Records from a dataset:
────────
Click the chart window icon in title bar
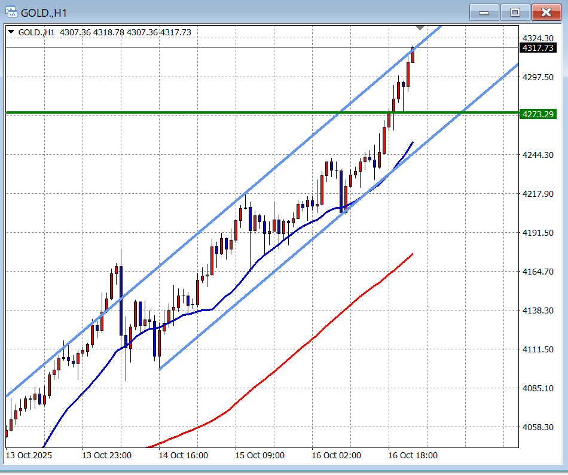Screen dimensions: 568x475 pos(11,12)
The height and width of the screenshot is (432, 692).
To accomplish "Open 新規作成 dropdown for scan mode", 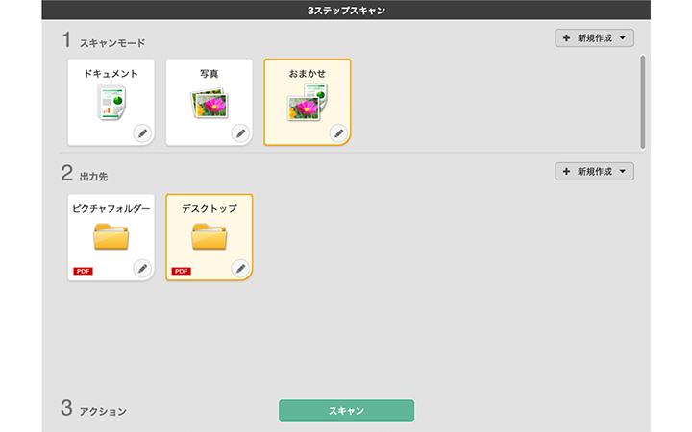I will [x=594, y=38].
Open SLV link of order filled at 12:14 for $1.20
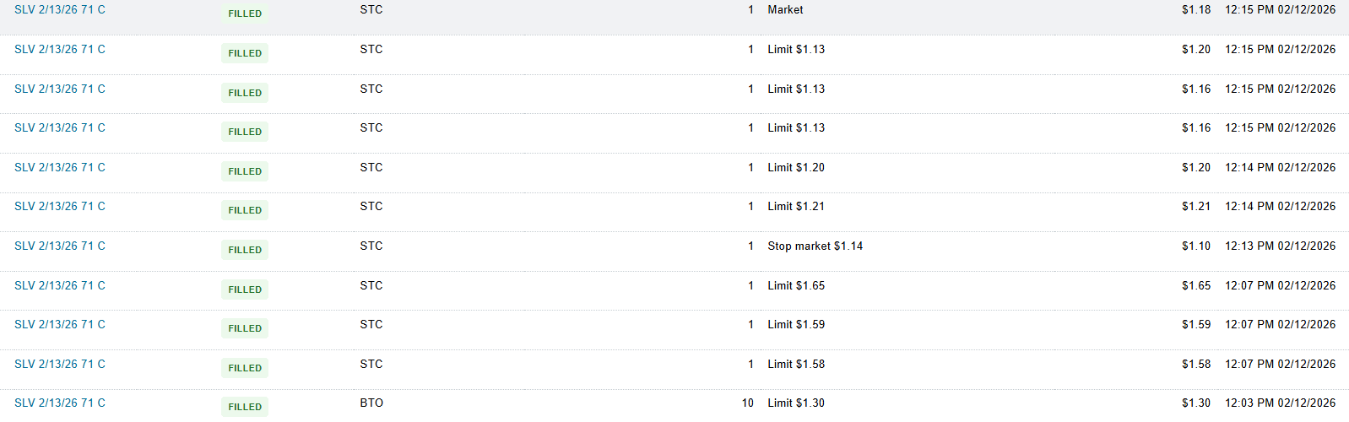This screenshot has width=1349, height=422. (60, 168)
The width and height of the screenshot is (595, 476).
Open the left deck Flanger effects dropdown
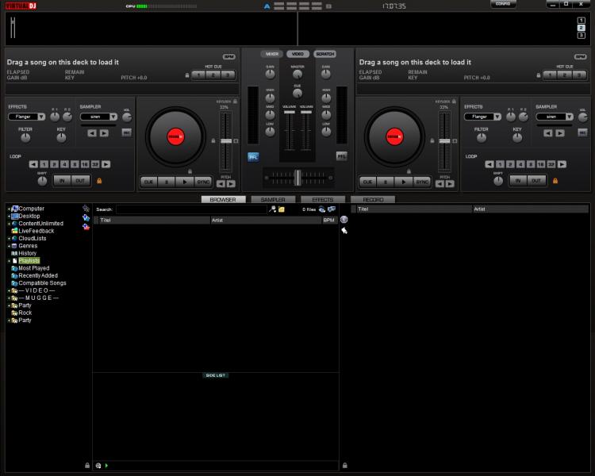pos(41,116)
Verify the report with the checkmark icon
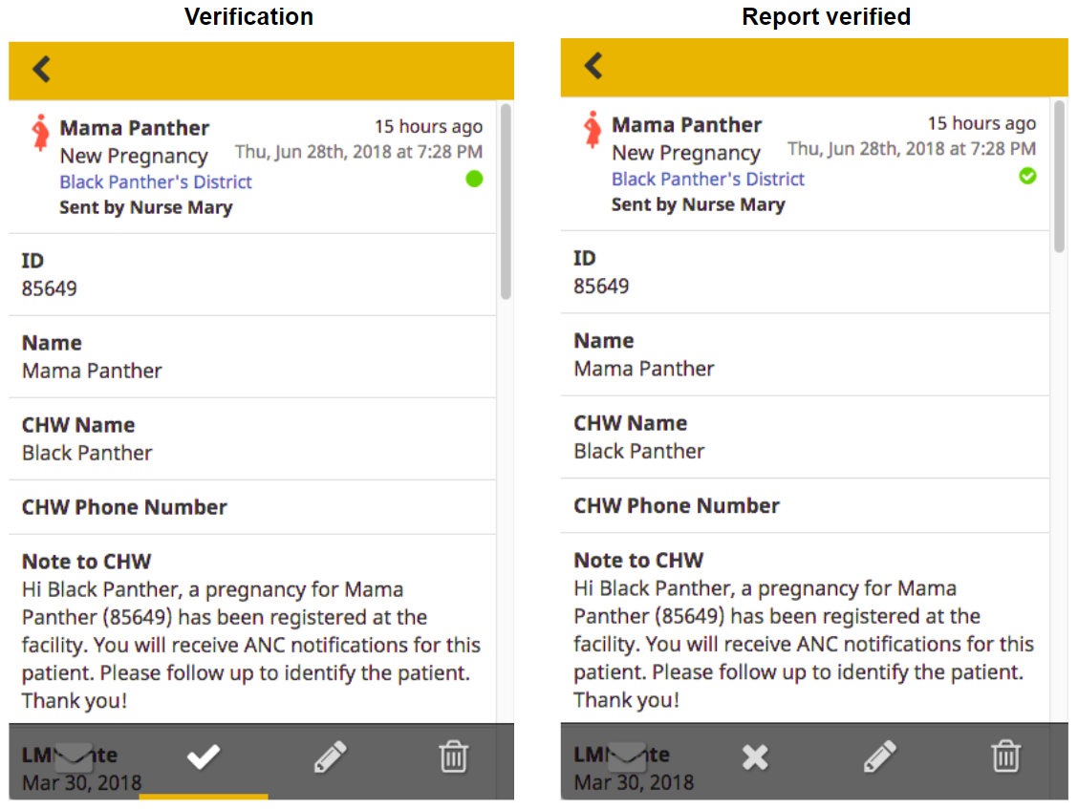1078x809 pixels. [204, 756]
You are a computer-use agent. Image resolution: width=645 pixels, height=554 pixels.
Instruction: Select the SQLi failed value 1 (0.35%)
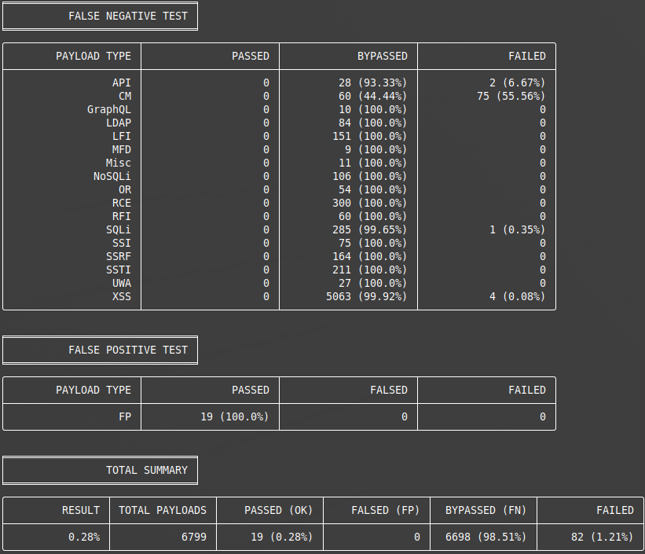(x=517, y=229)
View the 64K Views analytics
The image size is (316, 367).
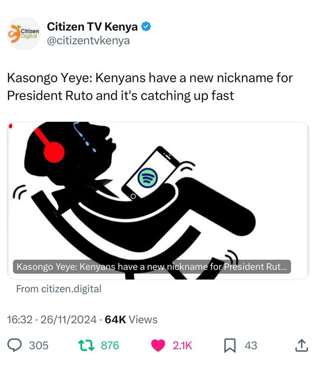[x=131, y=320]
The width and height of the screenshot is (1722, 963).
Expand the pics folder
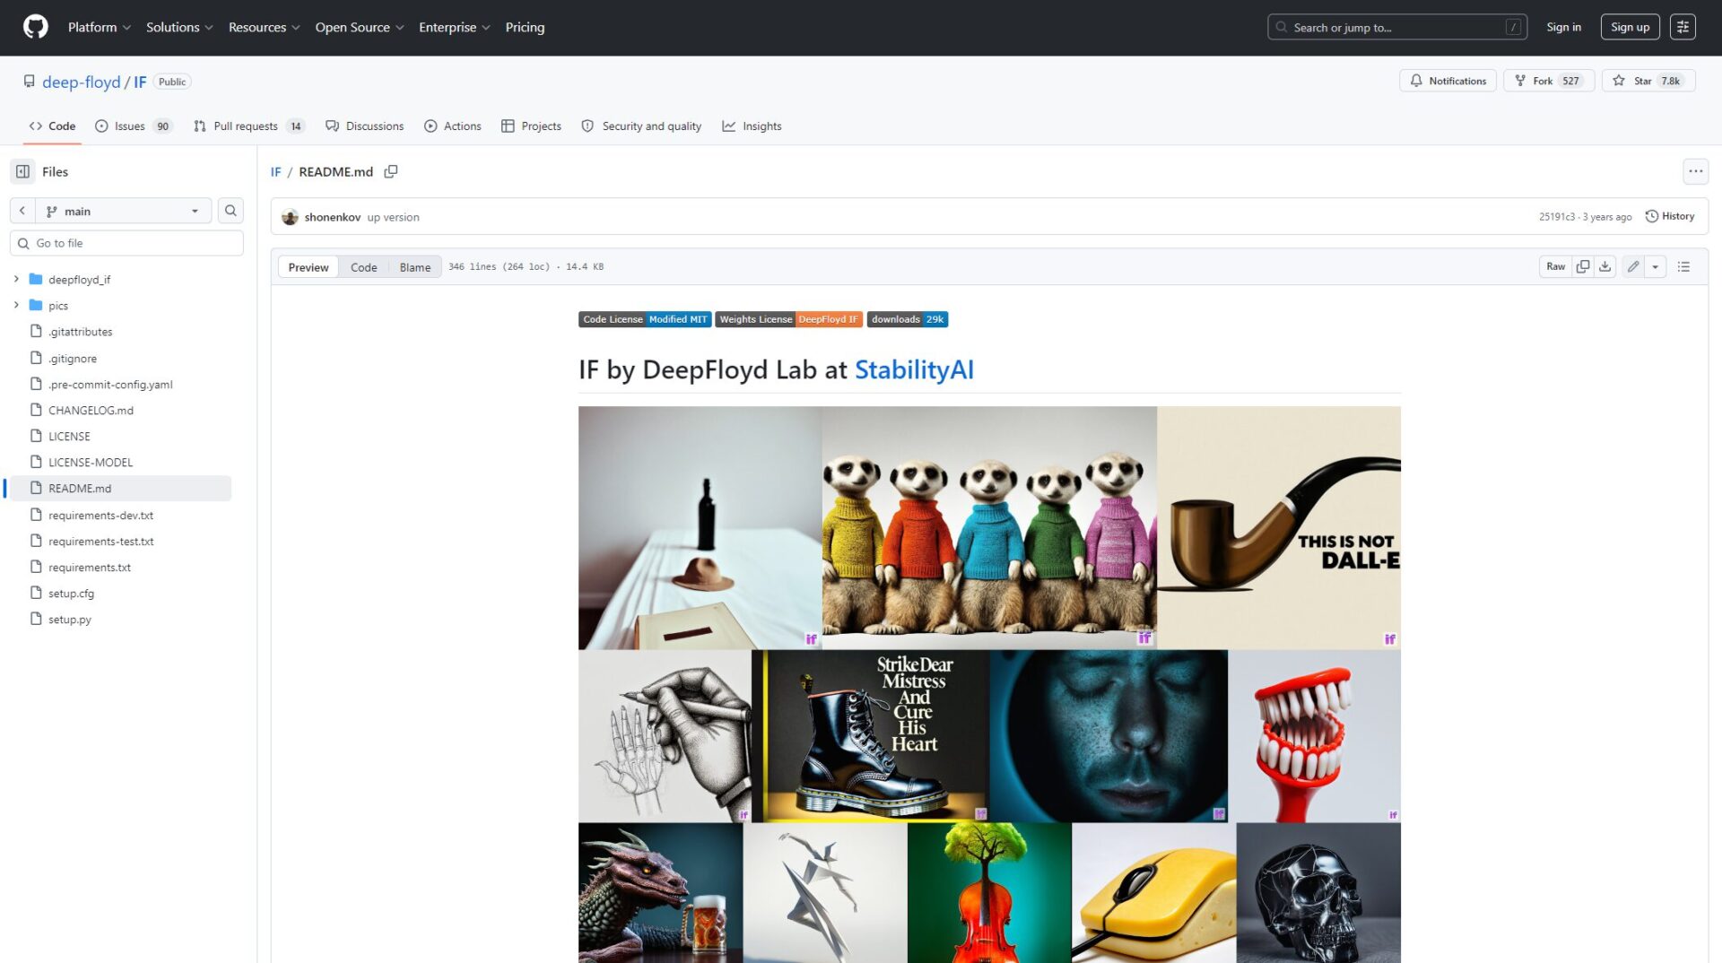(16, 305)
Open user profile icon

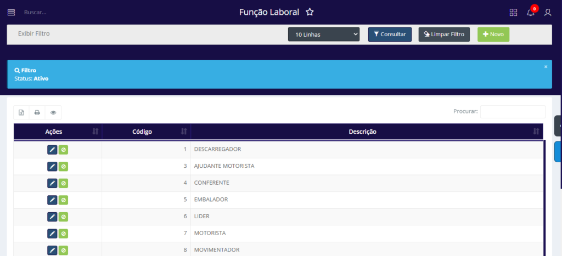coord(547,12)
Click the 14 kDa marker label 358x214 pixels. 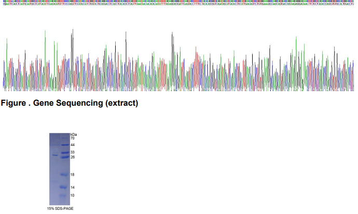click(73, 187)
────────
Please print the lines above word for word, starting at the one with "The width and height of the screenshot is (595, 476)." and ending at the one with "You are a computer-use", both included, and without any picture.

*Output for this task*
The width and height of the screenshot is (595, 476).
Open the left deck Flanger effects dropdown
pos(41,116)
Verify the report with the checkmark icon
1078x809 pixels. [204, 756]
You are a computer-use agent. Image resolution: width=645 pixels, height=554 pixels.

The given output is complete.